Delegates to Riga Conference Report Gains for Soviet Jews

Soviet and American delegates to a historic Jewish cultural conference in Riga this past Sunday and Monday report concrete gains that include establishment of a committee to coordinate a Jewish federation in the Soviet Union.

Some 200 representatives from 40 Jewish organizations throughout the Soviet Union gathered in the Latvian capital in a meeting of Jewish religious and cultural activists.

The Soviet Jews were joined by prominent Jews from other countries, including the United States, Canada and France.

Soviet Jewry’s leading cultural activist, Michael Chlenov, was elected president of the newly formed coordinating committee, a first step to forming a federation of Jewish organizations in the Soviet Union.

Delegates came to the conference from all sectors of Jewish life. Among the requests made were freedom for Jews to emigrate, the right to a Jewish cultural life in the Soviet Union, the right of free association and the right to maintain links with international Jewish associations.

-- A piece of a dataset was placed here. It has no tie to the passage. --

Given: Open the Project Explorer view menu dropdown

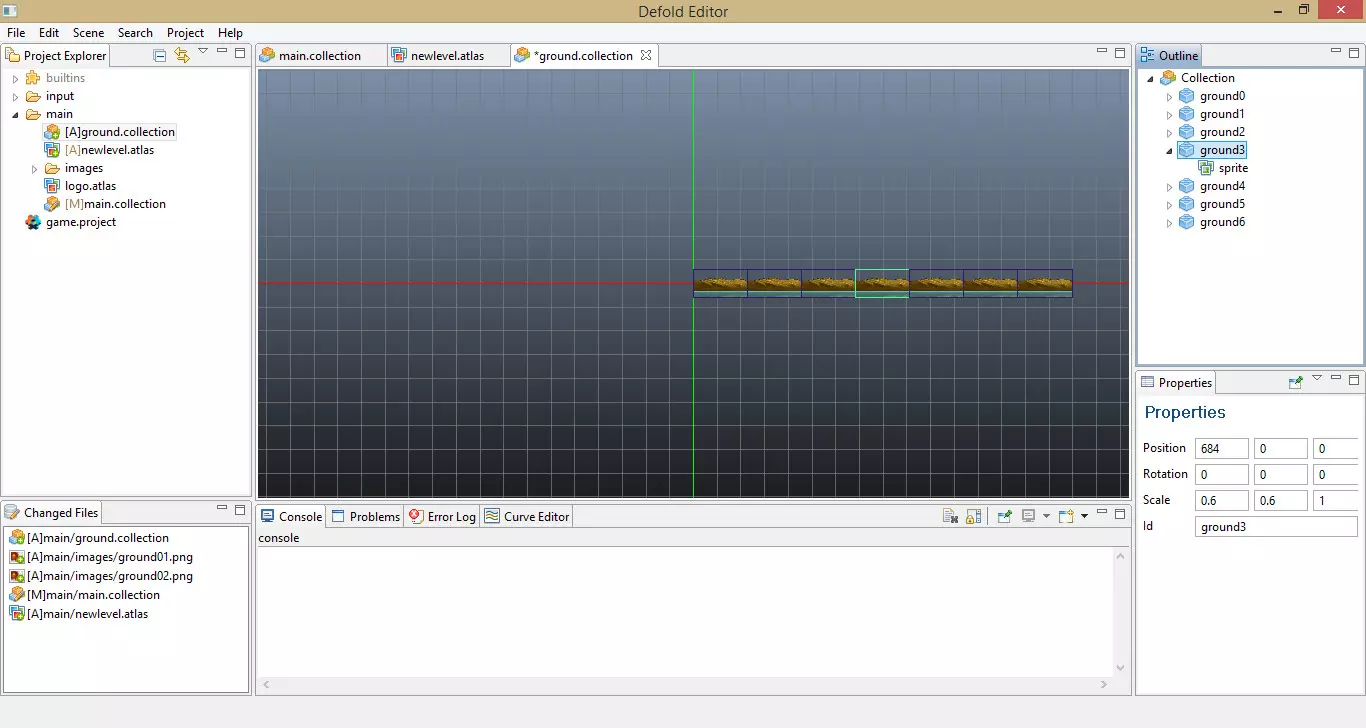Looking at the screenshot, I should click(203, 52).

The delegates, both Soviet and foreign, were warmly received by the secretary of the Central Committee of the Lithuanian Communist Party. The Lithuanian Communists facilitated the opening in March of a Jewish cultural center in Vilnius.

Lithuanian Foreign Minister Vladislovas Mikuciauskas, a former mayor of Vilnius, accepted the idea of twinning his city with Jerusalem. His city was once called "Jerusalem of Lithuania."

Among foreign delegates attending the conference were Kalman Sultanik of New York, representing the World Jewish Congress and World Federation of Polish Jews; Serge Cwajgenbaum of Paris, another WJC delegate; representatives of B’nai B’rith International; Irwin Cotler of Montreal, an attorney who has represented refuseniks in the Soviet Union, and the Student Struggle for Soviet Jewry.

YIVO director Samuel Norich and David Waksberg of the Bay Area Council For Soviet Jewry were denied visas. No reasons were given.